The center of the album assumes a more casual pace than the album bookends. It provides some decent breathing room for Sednew and Beltran to stretch out on trumpet and sax. When playing side-by-side, their individual approaches offer the most rewards in the nuanced differences between the two. But they contribute the strongest parts when the song is a race and they take turns handing the baton off to one another. There is something so damn satisfying about the transition from brass to woodwind and back again when the musicians don’t miss a beat, ripping off notes that finish each others sentences. Thrilling, really.
The album ends with “Aerial View of a City,” what may be the strongest track on the album. There is something intriguingly modern in the way guitar washes across the surface of the music as trumpet and sax play over the top.
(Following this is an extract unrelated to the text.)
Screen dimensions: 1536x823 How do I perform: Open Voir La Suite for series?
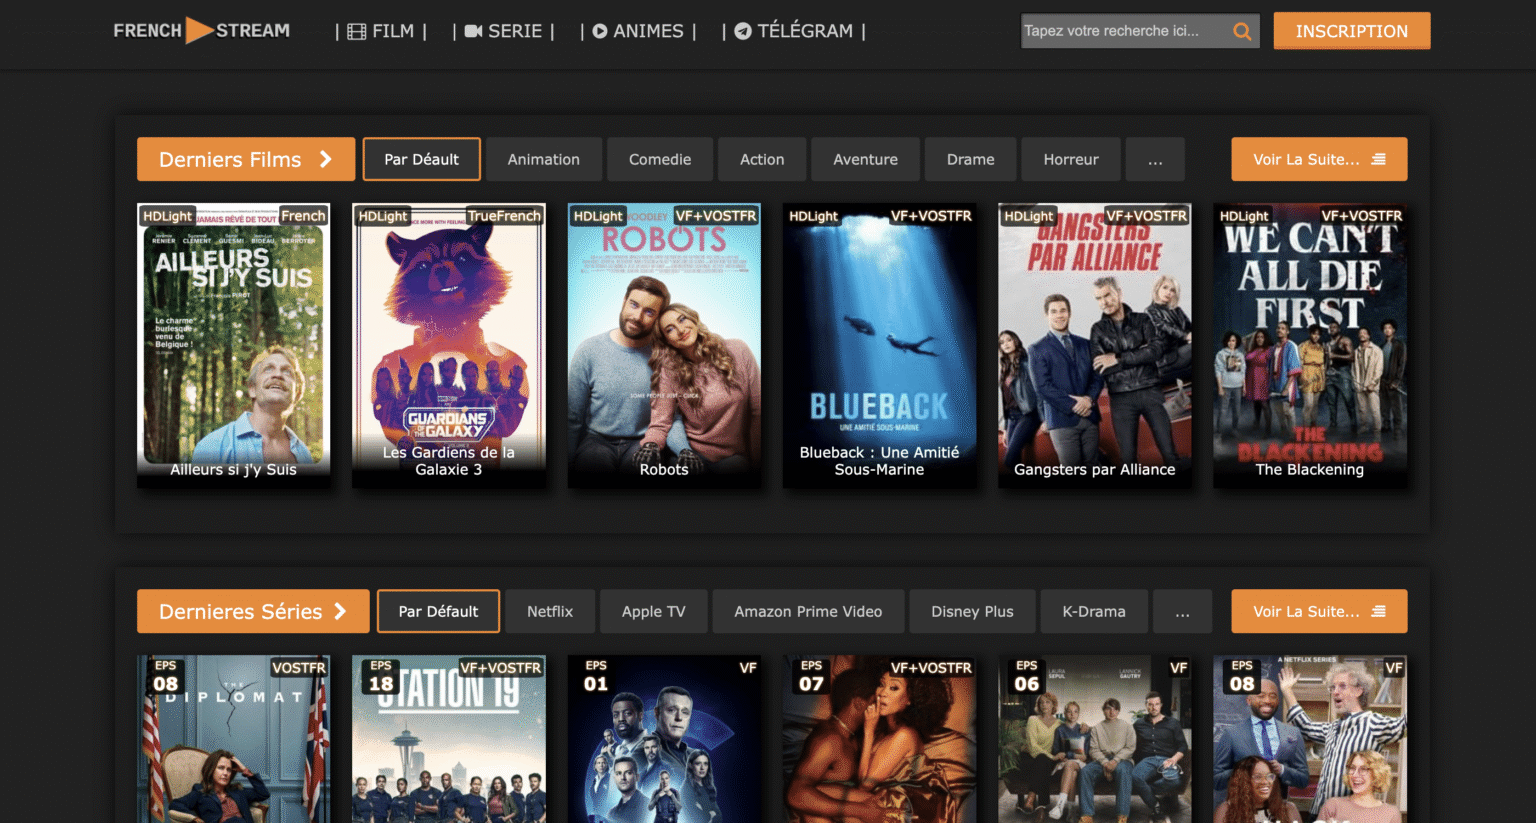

It’s a very cool form of accompaniment, and it ushers Bartolotta into a more conventional solo. This song also marks a return to the fierce gallop and heat of the opening tracks. Just a great way to finish things off.
Something here for everyone to like, but seeing as I often tend to feature the kind of music that strays out toward Jazz’s fringes, Above the Clouds is definitely one I recommend that the old-school Jazz fans scoop up. These are young Jazz artists who clearly embrace a classic Jazz sound and use their voice to keep it going in the present day.
The album is Self-Produced.
Jazz from the Chicago scene.
Available at Bandcamp, where you can stream four of the album songs, as well as purchase the album in a number of file formats.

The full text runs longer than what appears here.